Almost all modern Western and Japanese and most Soviet tanks used some kind of spaced armour on the fronts and sides. Side panels of superstructures usually contain fuel, batteries and other less vital elements or munition of secondary weapons, because they also reduce the effectiveness of penetrating projectiles. In the most important areas (frontal armour and sides of turret) the cavity of spaced armour contains composite panels. From the 1980s, most  Western tanks have composite armour blocks on the frontal part of the skirts, made of hardened steel or NERA armour (non-explosive-reactive armour, known as "Burlinghton armour"). Most modern MBTs (e.g. T-72B, Leopard 2, M1, Type 10, K2, T-90, Type96) have NERA armour in their spaced armour which supplement the inner ceramic armour and spall liners in some cases. In contrast, Soviet tanks were initially made with ceramic (corundum or silicate) inserts (T-64A, T-72A, T-72M1, T-80) and NERA-style inserts spread in the upgraded versions of their vehicles later (T-72B, T-80A, T-72BU). More detail in composite armour.

Currently, composite spaced armour with hardened steel outer layer (often filled with NERA or ceramic inserts) are becoming more common on most advanced light battle tanks (ZTQ-15) and IFVs (Namer, Puma).

Materials
As designs became more specialized, more and more materials were used. The most important are:

Elastomers 
Some modern main battle tanks (MBTs) and IFVs carry rubber or steel (hardened in some cases) skirts to protect their relatively fragile suspension and lower side armour and lower glacis, often combining the two. Some elastomer fillings (e.g. M551's floating cells and screens, T-72B's radiation protection layer) behave like spaced armour, where the elastic layer effectively lowers the concentration of the jet of HEAT warheads. Leopard 1A3 and 1A4 and add-on armour of T-55 and T-62 used dense polystyrene filling to increasing the effectiveness of spaced armour. The early second generation Russian MBTs used dense glass-fiber reinforced pressured plastic as filling in the frontal upper glacis spaced armour which is even more effective than the pure elastomer.

NERA armour also use elastomers pressed between two or three sheets steel or aluminium layers, it acts as ERA armour with lesser effectiveness, but is not destroyed during operation, so it can hold multiple hits in the same place. Most of the modern MBTs use some NERA layer within their spaced armour, or as an outer layer.

Hardened steel 
Whereas normal armour must compromise between hardness and ductility, spaced armour can be constructed from plates with differing material properties to increase effectiveness against kinetic energy penetrators. Most of the Cold War and modern spaced armours use rolled homogeneous armour as the inner layer and a thin (10–30 mm) face-hardened, semi-hardened steel plate as the outer layer. The thin but very hard outer layer acts as a burster and shatter plate, which allows the main armour to be designed much thinner with the same protection level. The most advanced designs use triple- or high-hardened steel. In some cases aluminium is added to hardened steel armour as a softer inter-layer to destabilise the projectiles and HEAT jets by density changes.

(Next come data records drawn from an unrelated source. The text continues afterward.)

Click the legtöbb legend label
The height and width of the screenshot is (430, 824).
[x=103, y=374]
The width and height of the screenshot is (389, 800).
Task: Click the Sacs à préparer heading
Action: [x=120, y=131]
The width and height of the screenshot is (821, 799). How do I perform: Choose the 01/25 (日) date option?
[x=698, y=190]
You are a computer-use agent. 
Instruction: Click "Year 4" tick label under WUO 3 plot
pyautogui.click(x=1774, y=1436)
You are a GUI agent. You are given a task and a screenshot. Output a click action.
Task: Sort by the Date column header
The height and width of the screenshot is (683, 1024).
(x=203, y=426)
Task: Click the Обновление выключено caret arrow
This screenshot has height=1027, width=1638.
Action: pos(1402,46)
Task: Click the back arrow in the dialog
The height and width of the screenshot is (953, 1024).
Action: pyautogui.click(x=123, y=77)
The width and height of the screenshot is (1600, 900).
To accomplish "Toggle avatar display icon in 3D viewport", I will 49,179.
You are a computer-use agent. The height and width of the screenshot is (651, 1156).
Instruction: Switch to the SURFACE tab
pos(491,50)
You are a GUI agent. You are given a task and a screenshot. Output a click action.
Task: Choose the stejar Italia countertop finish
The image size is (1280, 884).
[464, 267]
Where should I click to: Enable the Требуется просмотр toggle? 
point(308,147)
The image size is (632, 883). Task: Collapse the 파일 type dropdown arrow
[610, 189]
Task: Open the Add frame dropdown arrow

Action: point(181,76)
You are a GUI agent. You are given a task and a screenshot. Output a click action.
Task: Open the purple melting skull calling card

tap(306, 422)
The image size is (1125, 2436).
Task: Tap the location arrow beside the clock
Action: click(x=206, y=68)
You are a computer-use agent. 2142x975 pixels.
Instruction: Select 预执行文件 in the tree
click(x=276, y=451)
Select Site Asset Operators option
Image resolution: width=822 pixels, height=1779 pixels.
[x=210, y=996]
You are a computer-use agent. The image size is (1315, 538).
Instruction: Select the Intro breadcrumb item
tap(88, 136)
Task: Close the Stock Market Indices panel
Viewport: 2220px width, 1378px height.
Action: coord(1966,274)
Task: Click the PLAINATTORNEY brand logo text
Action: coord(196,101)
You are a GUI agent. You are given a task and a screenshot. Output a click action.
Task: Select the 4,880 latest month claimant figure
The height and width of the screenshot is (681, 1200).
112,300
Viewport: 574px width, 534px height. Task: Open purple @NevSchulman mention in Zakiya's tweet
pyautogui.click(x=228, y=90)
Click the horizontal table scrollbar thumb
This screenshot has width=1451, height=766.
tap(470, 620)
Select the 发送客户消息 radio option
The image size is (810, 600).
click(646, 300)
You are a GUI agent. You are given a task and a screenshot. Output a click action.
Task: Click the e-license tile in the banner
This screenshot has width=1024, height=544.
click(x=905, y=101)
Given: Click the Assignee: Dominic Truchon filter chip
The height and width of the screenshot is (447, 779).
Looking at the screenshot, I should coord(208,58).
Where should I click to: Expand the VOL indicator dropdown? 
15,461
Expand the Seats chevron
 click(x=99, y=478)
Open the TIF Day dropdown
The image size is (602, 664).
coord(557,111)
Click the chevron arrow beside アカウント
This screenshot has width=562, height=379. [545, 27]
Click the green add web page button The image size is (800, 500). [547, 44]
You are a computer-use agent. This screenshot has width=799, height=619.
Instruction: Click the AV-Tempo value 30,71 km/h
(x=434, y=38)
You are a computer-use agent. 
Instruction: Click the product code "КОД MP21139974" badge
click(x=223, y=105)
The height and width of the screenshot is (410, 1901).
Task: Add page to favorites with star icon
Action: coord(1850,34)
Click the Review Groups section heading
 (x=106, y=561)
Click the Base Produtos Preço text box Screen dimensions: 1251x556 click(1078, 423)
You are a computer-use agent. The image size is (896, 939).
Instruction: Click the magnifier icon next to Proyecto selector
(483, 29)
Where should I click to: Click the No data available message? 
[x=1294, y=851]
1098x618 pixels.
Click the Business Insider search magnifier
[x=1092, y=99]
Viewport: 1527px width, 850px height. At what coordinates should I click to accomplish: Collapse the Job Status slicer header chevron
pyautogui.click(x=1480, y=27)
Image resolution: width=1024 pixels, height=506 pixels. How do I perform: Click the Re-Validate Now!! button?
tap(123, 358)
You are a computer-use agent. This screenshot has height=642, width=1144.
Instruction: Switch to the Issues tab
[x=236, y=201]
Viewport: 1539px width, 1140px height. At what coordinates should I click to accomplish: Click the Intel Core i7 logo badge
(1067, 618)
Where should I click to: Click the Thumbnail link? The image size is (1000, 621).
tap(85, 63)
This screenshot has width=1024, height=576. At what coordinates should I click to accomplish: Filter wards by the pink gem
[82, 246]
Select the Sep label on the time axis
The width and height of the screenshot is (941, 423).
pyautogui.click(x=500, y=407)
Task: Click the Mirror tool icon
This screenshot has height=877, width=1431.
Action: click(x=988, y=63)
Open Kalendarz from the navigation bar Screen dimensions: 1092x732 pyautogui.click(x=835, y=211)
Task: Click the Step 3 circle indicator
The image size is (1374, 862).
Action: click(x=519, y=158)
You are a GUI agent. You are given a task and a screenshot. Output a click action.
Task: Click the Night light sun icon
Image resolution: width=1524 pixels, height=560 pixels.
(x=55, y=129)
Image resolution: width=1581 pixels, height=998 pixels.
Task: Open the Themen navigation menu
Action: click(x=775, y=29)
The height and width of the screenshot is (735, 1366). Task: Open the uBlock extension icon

The Leopard 2 uses a slanted first armour stage (disturber), a specially hardened second stage (disrupter) and a softer, high ductility third stage (absorber). The disturber is designed to either entirely deflect or manipulate the direction of incoming kinetic energy penetrators. If penetration does occur, the projectile is then shattered and fragmented when striking the disrupter. Assuming the first two stages work properly, the absorber stage captures spalling and fragments.

Others 
Some armoured fighting vehicles use the cavity of their spaced armour as fuel tanks or storage spaces, and warships used them as coal or oil bunkers, and rooms for non-vital components (e.g. washing rooms, food storage). The materials filling these spaces could further slow down the penetrating projectile, increasing the protection. Modern AFVs spaced armour contain special fillings forming composite armours.

Spacecraft
The Whipple shield uses the principle of spaced armour to protect spacecraft from the impacts of very fast micrometeoroids.  The impact with the first wall melts or breaks up the incoming particle, causing fragments to be spread over a wider area when striking the subsequent walls.